Ta książka była następcą „Pod szklaną pokrywą” Sylvii Plath. Jej bohaterka przeżywa coś w rodzaju kryzysu dorastania, ale w wieku trzydziestu dziewięciu lat, z nieudaną karierą jako nowoczesna artystka, w ślepym zaułku małżeństwo i uzależnienie finansowe od męża, który ma wagę w imprezie dla tych, do których jest rysowana, z którymi się wiąże. Wydaje się, że pisarka Sheila Heti powiedziała kiedyś, że „I Love Dick” jest przykładem tego, jak bardzo forma może wytrzymać. Jest to powieść epistolarna, w której listy pisane są bez nadziei na odpowiedź, pamiętnik podróżnika i refleksje na temat sztuki i polityki. Bolesny tekst, jak ból ząbkowania. I bardzo zabawne. Doszedłem do czasu jako trzeźwy pogląd na nieregularność i wielki potencjał nierówności w relacjach heteroseksualnych (a może w każdym partnerstwie).

Maria Stepanova

„Jeden, nie jeden, nie ja”

Zbiór esejów Marii Stepanowej, opublikowany tu i tam. Według Stepanovej „w jakiś sposób doszło do tego, że są to opowieści kobiet, historie o skrajnej samotności, które można postrzegać jako zbiór próbek, sposobów - jak pracować z tą samotnością i jak się jej oprzeć”. Najważniejszym dla mnie tekstem jest esej o Susan Sontag, gloryfikacji tekstu, przeczytany jednym tchem. Jest tu wiele innych bohaterek - ta sama Plat, Alice Poret, Selma Lagerlöf, Lyubov Shaporina. Stepanova jest jednym z moich ulubionych współczesnych poetów. Jej proza ​​ma szczególny rytm i lepkość, jest zaraźliwa, od niej trochę gorączki. Dobrze, że taki sposób istniał w przestrzeni medialnej, zwłaszcza gdy teksty wykraczają poza czasopisma i są gromadzone pod jedną okładką, odbijając się od siebie.

Alison behdel

„Fun Home”

Powieść graficzna Alison Behdel, której imię nazywa się testem, a która ma na celu wyświetlenie filmu na temat seksizmu. Ta historia przyniosła komercyjny sukces Behdela, wcześniej, od lat osiemdziesiątych, z różnymi sukcesami rysowała komiksy o „lesbijkach, które powinny się wystrzegać”, ale nie można było na nim żyć. O tym kryzysie pisze bardziej szczegółowo w kolejnym graficznym pamiętniku na temat relacji z matką.
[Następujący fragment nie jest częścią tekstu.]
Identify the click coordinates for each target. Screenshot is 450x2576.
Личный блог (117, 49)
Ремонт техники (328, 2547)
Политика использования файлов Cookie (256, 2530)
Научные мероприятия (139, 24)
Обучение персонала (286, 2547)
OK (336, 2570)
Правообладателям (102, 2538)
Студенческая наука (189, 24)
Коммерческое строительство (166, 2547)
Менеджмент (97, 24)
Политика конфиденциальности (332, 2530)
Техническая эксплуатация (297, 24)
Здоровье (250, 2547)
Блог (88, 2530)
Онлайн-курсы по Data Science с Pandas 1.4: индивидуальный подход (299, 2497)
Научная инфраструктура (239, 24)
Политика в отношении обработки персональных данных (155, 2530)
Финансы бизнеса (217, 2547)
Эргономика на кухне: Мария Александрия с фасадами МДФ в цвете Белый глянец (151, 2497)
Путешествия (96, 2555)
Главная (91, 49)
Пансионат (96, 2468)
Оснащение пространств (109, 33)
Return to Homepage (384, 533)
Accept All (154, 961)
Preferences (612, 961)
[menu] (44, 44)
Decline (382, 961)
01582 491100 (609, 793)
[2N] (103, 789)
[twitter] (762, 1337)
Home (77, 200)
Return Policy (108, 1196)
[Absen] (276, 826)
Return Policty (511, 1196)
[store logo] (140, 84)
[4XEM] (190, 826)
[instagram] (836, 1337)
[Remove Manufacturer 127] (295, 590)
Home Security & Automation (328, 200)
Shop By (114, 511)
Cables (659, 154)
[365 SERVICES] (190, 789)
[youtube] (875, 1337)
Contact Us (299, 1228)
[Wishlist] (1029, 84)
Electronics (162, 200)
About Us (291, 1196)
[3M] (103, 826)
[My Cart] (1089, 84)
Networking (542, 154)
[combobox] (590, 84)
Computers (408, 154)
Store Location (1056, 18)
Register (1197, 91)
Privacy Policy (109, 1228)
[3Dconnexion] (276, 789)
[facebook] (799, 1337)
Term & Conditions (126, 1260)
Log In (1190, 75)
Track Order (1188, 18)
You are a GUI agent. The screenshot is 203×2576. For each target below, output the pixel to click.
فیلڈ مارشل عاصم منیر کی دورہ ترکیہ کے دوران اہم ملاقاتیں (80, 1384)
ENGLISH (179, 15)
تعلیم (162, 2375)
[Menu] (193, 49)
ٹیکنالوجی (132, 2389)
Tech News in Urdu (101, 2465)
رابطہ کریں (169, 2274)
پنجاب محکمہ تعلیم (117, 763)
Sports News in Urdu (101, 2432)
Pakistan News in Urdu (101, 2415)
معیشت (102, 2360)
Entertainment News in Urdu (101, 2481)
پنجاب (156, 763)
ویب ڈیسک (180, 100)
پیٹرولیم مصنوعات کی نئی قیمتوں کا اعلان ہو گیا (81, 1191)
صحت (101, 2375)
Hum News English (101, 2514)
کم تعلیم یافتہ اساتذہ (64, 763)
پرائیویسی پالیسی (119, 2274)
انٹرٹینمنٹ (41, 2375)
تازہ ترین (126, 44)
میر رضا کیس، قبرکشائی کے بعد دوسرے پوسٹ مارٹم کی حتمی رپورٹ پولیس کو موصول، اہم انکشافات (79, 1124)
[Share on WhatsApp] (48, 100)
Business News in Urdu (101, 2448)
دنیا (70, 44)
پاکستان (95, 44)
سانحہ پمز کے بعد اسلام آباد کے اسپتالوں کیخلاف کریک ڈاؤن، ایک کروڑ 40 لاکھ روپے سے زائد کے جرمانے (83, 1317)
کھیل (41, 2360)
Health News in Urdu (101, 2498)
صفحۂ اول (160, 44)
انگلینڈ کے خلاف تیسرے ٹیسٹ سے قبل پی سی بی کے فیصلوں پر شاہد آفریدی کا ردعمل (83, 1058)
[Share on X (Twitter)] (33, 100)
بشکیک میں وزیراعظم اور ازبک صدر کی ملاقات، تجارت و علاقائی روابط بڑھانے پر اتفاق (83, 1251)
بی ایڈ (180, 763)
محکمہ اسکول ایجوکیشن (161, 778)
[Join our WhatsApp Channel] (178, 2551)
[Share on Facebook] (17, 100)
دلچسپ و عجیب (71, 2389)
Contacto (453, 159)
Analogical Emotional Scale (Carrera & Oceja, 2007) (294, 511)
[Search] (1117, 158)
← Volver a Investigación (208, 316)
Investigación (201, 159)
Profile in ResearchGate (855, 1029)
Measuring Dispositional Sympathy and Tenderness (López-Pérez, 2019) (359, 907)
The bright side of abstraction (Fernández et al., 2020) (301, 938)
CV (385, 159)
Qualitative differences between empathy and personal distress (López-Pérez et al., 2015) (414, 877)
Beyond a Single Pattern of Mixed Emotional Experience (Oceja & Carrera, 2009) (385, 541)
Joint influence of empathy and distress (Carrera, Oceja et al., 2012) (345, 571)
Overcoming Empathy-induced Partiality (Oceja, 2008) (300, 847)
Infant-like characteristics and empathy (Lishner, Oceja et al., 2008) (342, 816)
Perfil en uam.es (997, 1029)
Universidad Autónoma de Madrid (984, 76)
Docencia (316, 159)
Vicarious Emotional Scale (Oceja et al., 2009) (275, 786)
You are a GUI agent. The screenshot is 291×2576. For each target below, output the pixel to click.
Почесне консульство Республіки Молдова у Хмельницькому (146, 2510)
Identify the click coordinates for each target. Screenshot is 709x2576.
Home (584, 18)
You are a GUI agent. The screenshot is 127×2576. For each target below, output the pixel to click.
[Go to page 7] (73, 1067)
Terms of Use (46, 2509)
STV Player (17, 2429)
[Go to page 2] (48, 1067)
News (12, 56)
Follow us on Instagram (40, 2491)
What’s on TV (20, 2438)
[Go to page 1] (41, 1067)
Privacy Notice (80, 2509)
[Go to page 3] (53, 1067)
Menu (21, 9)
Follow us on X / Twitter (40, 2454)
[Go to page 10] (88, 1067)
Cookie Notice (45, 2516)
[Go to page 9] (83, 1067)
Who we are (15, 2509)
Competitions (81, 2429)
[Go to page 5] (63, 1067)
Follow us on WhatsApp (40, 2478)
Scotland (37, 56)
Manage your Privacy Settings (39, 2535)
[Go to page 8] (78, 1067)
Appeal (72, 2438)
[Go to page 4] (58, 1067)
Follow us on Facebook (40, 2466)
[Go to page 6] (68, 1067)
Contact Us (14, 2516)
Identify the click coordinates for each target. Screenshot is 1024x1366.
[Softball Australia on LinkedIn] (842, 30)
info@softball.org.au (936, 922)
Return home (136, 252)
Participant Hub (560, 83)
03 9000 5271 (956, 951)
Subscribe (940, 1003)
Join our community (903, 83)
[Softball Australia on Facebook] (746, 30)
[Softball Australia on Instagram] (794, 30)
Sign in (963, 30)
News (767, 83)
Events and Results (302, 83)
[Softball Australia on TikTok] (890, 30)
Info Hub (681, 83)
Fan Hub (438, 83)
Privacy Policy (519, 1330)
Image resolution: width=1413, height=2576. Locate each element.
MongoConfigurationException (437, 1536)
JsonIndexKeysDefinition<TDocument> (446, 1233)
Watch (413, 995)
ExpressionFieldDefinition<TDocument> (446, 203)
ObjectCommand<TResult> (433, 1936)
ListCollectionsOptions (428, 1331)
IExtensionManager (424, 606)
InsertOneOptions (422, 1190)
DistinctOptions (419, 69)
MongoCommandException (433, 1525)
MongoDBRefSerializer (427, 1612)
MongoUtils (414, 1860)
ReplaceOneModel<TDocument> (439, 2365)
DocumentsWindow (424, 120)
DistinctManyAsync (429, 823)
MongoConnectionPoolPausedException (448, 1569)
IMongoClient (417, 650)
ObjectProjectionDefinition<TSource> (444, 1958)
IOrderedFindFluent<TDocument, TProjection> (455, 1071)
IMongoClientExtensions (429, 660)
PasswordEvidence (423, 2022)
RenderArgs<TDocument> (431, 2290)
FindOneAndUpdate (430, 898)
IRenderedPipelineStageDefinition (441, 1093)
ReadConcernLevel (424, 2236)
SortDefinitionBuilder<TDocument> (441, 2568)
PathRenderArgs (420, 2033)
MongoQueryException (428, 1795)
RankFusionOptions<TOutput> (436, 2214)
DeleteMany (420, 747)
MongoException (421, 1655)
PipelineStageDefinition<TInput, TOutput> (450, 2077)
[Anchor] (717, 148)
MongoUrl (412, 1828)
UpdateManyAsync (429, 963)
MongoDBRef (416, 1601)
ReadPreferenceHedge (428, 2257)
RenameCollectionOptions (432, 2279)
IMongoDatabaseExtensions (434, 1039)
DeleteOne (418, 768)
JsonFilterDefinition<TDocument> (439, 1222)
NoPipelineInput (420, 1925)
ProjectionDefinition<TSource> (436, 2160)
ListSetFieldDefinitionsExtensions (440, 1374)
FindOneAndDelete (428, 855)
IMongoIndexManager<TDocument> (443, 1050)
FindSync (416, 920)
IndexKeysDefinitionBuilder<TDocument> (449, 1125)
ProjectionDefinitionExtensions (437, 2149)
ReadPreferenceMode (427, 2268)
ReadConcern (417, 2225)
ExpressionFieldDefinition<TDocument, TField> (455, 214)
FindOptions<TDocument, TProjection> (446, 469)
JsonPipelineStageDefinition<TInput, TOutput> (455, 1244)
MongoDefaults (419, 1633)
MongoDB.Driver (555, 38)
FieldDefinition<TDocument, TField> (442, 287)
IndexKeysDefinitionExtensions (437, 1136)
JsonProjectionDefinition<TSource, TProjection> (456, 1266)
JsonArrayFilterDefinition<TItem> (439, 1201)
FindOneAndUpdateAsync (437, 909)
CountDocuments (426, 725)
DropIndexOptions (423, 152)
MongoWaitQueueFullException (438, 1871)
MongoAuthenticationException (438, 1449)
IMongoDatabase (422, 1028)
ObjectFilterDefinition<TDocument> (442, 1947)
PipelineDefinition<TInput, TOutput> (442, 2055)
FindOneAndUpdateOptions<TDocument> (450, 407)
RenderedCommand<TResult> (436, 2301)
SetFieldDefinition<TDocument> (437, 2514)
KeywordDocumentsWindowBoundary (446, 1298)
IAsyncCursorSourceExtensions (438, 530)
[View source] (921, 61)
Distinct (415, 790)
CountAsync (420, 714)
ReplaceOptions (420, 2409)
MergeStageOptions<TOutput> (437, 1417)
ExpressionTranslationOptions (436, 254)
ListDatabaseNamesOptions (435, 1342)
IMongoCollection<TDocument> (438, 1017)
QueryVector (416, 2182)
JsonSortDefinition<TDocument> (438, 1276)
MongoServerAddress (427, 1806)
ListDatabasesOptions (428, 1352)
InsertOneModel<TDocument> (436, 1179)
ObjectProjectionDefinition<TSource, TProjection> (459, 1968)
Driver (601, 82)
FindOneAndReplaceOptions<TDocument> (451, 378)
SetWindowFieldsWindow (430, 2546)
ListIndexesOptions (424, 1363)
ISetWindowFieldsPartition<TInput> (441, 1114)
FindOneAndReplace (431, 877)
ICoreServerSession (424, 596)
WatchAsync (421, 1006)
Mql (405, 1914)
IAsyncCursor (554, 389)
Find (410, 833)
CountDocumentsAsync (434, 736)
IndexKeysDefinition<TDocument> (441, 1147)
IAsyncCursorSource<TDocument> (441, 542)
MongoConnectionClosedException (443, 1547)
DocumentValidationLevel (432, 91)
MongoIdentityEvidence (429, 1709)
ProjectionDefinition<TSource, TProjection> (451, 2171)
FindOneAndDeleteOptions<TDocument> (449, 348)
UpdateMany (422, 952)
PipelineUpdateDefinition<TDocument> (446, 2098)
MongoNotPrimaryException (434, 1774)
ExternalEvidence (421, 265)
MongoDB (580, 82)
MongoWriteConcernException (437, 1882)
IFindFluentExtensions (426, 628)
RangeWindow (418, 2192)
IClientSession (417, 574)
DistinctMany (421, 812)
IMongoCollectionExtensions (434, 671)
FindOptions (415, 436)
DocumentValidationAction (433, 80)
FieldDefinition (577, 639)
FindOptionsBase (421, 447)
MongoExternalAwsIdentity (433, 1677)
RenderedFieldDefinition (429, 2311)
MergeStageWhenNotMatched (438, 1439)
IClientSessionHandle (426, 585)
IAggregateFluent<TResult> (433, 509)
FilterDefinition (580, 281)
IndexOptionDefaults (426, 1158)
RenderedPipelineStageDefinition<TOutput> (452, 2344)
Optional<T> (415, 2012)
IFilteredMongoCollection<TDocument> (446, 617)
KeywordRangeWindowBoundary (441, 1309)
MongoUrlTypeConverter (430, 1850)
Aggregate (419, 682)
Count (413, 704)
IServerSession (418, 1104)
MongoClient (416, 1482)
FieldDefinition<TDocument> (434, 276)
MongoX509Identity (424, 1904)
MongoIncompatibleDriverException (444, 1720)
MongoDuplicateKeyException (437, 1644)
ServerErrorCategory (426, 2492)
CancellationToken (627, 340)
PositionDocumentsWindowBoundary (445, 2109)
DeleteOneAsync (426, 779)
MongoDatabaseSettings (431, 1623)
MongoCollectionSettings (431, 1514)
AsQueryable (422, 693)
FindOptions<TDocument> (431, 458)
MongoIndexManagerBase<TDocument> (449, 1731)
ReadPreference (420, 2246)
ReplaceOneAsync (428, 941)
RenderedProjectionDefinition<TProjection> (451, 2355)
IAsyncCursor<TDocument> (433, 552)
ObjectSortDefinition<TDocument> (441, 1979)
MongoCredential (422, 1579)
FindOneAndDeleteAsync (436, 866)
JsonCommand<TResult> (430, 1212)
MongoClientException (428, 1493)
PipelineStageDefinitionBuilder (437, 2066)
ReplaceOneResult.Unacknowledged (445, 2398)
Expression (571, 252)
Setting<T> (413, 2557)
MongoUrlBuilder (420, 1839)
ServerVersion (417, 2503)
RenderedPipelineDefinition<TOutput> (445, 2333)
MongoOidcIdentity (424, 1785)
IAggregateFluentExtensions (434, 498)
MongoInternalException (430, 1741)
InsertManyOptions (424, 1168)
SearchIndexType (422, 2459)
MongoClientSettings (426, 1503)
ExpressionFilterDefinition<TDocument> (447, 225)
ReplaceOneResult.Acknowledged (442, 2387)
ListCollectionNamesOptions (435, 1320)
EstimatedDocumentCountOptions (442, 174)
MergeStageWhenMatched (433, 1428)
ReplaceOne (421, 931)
„Fun Home” to historia dorastania dziewczyny, która mieszka w specjalnym domu, w sąsiedztwie domu pogrzebowego, rodzinnej firmy rodziców. Jej ojciec jest ukrytym gejem, a ona sama zdaje sobie sprawę z homoseksualizmu. Podobnie jak wiele powieści wychowawczych, jest to taki metatext: historia bohaterki przeplata się z „Ulysses” Joyce'a, „Outside” Camus, autobiografią Colette i wieloma innymi ważnymi literaturami. Książka zostanie wydana w języku rosyjskim przez wydawnictwo „Bumkniga”.